2014 – Madagascar, replacing worn stitching on deck is much easier than strung up the mast

 

2011 – Dinghy cover from Sunbrella ‘Sunflower Yellow’ and ‘Captain Navy’ and Stamoid vinyl fabric (navy) around the hand-holds and under the bow. In 2016, I refurbished the cover. Despite the fading, it’s still going strong.

 

2010 – Seat covers in saloon help keep the original upholstery clean. A new set of covers made in Mauritius in 2014.

 

2013 – Using a friend’s hatch-cover template, I produced my own for the three large hatches on Blue Heeler using Sunbrella ‘Captain Navy’ and 3mm line to tie down. These help protect the new acrylic we had installed the same year.

 

2018 We bought a Cobb bbq and I made a Stamoid cover using a zip from an old bimini. Perfect!

 

Jerry cans and outboards are forever in the sun and Sunbrella covers are easy to make and help protect them from the elements; #4 brass grommets used for the jerry covers – Navy Sunbrella plus two made from blue Top Gun.

Covers protect Jerries

Navy Sunbrella, one inch black seam tape to trim; one inch webbing nylon and clips used for the outboard lift.

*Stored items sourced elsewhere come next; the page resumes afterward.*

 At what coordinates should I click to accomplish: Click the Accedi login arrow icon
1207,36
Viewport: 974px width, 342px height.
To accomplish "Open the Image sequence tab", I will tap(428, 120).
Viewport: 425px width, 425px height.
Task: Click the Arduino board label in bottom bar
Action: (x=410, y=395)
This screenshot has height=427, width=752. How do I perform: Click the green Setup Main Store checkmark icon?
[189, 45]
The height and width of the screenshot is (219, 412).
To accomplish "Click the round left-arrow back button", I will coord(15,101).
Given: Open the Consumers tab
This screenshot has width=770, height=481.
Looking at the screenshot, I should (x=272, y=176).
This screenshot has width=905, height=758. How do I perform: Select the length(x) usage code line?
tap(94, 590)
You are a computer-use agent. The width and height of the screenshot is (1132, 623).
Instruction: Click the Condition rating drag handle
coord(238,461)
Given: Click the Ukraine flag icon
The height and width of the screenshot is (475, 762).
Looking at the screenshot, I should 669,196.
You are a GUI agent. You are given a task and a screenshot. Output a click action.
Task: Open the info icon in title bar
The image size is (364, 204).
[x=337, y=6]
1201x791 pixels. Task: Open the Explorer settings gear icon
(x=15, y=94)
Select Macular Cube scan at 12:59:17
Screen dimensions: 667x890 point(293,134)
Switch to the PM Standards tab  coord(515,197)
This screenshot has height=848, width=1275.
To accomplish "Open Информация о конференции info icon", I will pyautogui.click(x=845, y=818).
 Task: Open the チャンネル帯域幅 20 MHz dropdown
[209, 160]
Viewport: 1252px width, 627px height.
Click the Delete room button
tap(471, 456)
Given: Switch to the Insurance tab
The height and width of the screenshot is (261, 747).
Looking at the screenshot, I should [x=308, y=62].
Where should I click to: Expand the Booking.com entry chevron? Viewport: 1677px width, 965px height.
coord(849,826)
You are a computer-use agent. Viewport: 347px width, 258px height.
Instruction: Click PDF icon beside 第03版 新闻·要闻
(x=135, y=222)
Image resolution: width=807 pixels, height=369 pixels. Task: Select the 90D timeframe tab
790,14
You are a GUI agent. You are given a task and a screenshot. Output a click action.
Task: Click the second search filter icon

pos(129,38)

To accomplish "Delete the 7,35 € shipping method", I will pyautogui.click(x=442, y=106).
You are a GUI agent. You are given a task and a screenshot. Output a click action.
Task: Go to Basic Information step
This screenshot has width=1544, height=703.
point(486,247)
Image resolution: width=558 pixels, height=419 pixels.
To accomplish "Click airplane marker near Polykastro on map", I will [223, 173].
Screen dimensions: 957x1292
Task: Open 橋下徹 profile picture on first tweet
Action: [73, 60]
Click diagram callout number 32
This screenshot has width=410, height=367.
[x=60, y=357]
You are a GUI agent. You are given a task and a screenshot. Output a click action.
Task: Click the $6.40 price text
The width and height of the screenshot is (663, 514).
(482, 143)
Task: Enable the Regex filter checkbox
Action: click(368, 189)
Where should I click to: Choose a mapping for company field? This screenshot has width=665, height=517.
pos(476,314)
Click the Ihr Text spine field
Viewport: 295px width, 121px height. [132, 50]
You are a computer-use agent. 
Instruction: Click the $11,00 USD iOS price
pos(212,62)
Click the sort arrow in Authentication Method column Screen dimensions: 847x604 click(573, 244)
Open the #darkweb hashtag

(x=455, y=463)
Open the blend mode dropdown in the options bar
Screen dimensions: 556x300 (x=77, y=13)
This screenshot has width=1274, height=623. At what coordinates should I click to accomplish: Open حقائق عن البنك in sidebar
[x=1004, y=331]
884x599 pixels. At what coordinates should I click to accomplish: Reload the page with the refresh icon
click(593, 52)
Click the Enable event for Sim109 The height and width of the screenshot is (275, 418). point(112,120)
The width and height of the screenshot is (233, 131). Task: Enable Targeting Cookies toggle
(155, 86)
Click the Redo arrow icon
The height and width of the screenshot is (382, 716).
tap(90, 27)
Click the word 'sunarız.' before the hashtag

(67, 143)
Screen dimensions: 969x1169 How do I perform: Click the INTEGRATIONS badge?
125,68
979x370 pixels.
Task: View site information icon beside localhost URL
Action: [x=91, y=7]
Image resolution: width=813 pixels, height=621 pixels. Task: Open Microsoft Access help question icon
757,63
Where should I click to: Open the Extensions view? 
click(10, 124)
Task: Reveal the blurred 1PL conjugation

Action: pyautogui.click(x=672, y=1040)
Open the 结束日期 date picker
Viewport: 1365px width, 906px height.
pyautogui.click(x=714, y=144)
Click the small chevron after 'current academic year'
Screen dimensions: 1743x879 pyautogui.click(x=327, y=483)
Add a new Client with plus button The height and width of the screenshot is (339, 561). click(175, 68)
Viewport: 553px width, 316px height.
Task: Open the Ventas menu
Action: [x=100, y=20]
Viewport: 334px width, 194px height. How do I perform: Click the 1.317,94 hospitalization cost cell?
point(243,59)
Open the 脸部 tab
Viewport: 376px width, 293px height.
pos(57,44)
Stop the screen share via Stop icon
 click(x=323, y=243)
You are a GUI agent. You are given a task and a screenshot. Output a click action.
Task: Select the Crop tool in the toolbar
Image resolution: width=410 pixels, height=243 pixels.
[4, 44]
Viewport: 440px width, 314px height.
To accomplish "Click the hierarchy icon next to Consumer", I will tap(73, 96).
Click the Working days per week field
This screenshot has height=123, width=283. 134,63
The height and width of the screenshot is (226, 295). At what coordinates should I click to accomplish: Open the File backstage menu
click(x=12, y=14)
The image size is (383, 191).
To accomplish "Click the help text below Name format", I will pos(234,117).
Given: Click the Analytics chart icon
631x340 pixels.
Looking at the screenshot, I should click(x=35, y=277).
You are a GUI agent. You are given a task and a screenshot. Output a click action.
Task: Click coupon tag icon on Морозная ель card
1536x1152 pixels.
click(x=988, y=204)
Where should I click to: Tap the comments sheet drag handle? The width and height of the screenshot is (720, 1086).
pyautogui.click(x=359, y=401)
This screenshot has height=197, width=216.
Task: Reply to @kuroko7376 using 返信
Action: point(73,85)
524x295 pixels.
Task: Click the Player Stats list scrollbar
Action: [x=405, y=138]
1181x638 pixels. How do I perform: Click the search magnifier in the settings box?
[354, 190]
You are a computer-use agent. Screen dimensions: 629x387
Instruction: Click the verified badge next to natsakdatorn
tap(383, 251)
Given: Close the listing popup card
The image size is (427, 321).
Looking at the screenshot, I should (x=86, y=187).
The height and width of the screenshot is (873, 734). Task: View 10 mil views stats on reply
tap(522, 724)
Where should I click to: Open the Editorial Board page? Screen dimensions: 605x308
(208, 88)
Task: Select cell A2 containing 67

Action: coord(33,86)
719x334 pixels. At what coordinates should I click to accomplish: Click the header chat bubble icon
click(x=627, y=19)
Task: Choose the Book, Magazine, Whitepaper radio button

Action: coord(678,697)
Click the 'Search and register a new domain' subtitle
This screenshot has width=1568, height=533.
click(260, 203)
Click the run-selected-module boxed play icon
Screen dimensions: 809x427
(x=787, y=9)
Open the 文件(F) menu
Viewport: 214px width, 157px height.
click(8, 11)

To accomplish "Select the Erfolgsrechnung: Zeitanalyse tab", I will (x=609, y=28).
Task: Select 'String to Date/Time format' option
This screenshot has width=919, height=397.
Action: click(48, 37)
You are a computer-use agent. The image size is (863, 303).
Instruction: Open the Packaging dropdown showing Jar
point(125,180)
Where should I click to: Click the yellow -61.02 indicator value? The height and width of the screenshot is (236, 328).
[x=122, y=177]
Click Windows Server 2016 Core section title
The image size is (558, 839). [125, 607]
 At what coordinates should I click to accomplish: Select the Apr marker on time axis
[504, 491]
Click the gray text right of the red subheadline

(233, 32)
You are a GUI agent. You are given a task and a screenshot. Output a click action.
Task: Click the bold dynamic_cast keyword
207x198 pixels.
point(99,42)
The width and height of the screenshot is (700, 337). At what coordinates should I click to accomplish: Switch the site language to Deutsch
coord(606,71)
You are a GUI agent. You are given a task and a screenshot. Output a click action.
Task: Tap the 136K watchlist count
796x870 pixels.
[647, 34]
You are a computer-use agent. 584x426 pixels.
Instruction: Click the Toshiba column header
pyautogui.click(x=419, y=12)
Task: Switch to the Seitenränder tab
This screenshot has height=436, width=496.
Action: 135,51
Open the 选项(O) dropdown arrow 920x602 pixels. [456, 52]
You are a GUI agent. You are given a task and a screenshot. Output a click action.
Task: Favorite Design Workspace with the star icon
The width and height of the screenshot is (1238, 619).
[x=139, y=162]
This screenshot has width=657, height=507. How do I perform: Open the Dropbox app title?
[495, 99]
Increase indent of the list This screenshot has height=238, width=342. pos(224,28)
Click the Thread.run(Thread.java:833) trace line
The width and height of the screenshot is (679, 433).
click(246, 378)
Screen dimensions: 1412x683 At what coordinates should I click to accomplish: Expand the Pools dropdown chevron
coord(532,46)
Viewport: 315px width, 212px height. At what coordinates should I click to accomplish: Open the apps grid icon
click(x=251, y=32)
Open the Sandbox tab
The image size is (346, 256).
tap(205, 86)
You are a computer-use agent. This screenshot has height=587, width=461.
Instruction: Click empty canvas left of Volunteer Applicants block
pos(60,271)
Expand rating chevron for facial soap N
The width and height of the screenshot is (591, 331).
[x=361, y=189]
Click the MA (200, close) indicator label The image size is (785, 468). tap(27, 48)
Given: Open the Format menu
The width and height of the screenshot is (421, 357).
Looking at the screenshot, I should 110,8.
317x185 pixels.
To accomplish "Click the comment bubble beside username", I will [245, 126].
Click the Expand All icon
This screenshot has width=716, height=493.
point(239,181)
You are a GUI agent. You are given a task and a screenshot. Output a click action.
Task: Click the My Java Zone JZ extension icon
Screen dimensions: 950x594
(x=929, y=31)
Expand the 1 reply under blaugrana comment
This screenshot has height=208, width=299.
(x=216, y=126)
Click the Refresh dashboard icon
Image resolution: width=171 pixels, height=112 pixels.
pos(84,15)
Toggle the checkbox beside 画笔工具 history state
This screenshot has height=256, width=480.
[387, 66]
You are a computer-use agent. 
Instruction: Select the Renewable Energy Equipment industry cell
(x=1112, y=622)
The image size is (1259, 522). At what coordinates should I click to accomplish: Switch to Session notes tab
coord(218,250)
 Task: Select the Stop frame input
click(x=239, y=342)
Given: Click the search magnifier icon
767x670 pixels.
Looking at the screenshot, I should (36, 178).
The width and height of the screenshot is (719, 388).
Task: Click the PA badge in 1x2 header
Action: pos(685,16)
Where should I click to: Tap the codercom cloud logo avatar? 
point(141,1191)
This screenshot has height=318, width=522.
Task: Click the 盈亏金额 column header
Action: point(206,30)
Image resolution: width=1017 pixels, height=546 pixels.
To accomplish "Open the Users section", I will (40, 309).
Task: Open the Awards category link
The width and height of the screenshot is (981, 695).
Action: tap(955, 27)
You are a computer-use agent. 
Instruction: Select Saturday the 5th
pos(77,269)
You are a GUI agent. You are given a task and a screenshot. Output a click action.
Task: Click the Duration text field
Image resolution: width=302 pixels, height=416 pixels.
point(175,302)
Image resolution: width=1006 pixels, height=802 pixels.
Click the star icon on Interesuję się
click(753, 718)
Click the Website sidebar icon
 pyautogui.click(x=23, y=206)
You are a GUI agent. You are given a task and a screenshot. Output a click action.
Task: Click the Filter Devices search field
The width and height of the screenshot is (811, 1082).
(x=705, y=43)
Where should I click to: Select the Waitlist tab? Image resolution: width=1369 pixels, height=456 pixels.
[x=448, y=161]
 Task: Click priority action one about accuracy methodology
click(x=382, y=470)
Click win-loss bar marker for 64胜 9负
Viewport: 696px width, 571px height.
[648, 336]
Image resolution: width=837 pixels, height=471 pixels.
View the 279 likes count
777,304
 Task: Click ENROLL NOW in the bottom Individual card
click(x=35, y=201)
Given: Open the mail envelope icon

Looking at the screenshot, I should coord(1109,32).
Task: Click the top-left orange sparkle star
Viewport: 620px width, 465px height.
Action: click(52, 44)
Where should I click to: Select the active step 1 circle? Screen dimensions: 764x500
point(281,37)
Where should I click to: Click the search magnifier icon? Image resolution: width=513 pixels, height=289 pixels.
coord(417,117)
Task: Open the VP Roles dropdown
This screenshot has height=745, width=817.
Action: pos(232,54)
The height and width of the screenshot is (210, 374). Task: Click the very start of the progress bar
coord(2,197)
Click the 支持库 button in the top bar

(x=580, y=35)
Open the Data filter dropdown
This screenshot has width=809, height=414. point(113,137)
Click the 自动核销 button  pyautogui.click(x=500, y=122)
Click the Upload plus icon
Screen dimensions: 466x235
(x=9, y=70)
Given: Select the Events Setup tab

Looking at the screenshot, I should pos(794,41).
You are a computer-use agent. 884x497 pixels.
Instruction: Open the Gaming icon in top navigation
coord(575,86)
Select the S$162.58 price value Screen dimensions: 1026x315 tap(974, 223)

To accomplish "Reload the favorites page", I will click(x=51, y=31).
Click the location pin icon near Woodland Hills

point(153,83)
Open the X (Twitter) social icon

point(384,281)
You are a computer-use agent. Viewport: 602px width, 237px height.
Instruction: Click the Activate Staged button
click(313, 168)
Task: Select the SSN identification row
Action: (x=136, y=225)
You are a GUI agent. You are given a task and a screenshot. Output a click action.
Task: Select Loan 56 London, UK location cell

2013 – In Thailand’s Boat Lagoon, our small apartment became my sewing room. New curtains replaced the old worn ones using material bought from Spotlight, Australia, as I couldn’t find any plain fabric in Thailand!

 

Courtesy flags can be hard to find in remote places, and they can be expensive to buy so it pays to make flags whenever possible. Typically I’ll use the Sailrite sewing machine to whip them up beforehand, although on passage that isn’t always feasible and I have to hand-stitch. For the trip across the Indian and Atlantic oceans, I had a stack made by Rolly Tasker in Phuket who made them for A$10 each in 2013. Sometimes though you make do with what’s on hand – like my Dominican Republic flag which was made with old white curtain, old umbrella fabric, and the centred Coat of Arms was drawn with pastels!!

 

2009 – The very first thing we made was an Anchor Sail which helps to keep the boat pointed into the wind.

This image is not of ours, but from the Sailrite webpage. Ours is made from blue Top Gun material, also purchased from Sailrite.